Waldorfpädagogen sehen ihre Schulstruktur durch PISA II bestätigt

(Stuttgart) – Bei der zweiten internationalen Schulleistungsstudie der OECD, Pisa II, haben die deutschen Schüler zwar etwas besser abgeschnitten, sind im weltweiten Ranking aber immer noch nur Mittelmaß. Rezepte, wie man eine Verbesserung der Schülerleistungen erreichen könnte, werden in Folge der jetzt veröffentlichten neuen Studie wieder heftig diskutiert. Immer mehr Experten und Politiker fordern in dem Zusammenhang die Abkehr vom dreigliedrigen Schulsystem. Die Waldorfschulen, die dieses Mal an der Untersuchung teilgenommen haben, praktizieren die zwölfjährige Einheitsschule längst mit großem Erfolg.

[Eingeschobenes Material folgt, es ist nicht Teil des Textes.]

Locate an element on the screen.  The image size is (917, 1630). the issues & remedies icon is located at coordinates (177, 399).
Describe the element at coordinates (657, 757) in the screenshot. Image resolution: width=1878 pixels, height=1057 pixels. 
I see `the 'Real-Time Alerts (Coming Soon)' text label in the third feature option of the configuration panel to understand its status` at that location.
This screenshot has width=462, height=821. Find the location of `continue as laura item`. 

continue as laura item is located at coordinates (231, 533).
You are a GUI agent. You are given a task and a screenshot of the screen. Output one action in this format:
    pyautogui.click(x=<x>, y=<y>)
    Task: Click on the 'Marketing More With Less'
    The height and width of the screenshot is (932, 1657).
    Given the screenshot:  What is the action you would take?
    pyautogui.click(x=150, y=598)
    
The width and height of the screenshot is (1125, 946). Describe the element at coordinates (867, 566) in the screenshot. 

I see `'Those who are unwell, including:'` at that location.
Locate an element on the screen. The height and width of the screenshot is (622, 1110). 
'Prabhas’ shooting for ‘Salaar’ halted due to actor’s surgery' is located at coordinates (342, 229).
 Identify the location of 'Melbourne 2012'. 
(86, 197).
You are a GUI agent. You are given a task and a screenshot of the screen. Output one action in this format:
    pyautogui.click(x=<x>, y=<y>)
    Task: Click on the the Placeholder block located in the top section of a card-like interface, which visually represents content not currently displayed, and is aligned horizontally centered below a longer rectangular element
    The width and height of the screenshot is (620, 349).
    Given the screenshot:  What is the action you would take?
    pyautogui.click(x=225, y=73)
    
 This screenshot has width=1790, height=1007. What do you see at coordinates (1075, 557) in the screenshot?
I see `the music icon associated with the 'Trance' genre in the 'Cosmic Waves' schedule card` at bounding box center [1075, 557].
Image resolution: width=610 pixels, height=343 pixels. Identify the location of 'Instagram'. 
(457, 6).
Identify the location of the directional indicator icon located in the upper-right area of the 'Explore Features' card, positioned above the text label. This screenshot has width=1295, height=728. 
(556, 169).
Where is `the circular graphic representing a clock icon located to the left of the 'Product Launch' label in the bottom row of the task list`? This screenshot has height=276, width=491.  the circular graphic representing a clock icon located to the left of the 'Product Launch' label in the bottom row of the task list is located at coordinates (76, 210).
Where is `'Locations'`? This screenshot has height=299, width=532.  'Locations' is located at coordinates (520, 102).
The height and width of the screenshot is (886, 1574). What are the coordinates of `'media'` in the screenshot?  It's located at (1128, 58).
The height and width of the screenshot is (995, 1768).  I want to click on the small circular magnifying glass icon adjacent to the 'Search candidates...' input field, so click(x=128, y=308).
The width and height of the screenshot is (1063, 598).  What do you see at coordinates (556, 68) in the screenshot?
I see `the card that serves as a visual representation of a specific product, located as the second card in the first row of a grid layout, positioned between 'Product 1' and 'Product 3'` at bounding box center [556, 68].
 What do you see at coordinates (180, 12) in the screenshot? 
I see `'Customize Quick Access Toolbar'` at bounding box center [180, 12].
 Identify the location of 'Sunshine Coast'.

„Bei uns gibt es die zwölfjährige Einheitsschule seit Jahrzehnten, und sie ist eine zentrale Basis unseres Erfolges“, sagt der Geschäftsführer des Bundes der Freien Waldorfschulen, Walter Hiller. „Was jetzt von Politikern in Deutschland als notwendiger Schritt gefordert wird, praktizieren wir bereits seit 1919.“

Dass das schwache Leistungsniveau deutscher Schüler auch im dreigliedrigen Schulsystem begründet sein könnte, darüber sind sich immer mehr Bildungspolitiker und Experten einig. Die Gewerkschaft Erziehung und Wissenschaft (GEW) spricht sich dafür aus, sich auf ein längeres gemeinsames Lernen zu verständigen, ebenso führende Politiker der SPD und der Grünen. Bundesbildungsministerin Edelgard Bulman sagte in einem Interview mit Spiegel online: „Wir müssen uns ernsthaft fragen, ob die frühe Auslese von Zehnjährigen nach der vierten Klasse der richtige Weg ist.“

Zudem spricht die Ministerin die Problematik an, dass es gerade Länder mit dreigliedrigem Bildungssystem nur unzureichend gelingt, Schülern aus sozialen Brennpunkten bessere Bildungschancen zu ermöglichen. Die Waldorfschulen ihrerseits kennen weder die Auslese nach sozialen Kriterien noch nach Begabung. „Unser Ansatz ist es, Schüler mit verschiedenen Talenten und Fähigkeiten individuell und ohne Auslese zu fördern“, erklärt Walter Hiller. Waldorfschüler würden gemeinsam unterrichtet, gleich ob sie einen Handwerksberuf oder ein Studium anstrebten. Das sei auch in den Pisa-Gewinner-Ländern die Maxime.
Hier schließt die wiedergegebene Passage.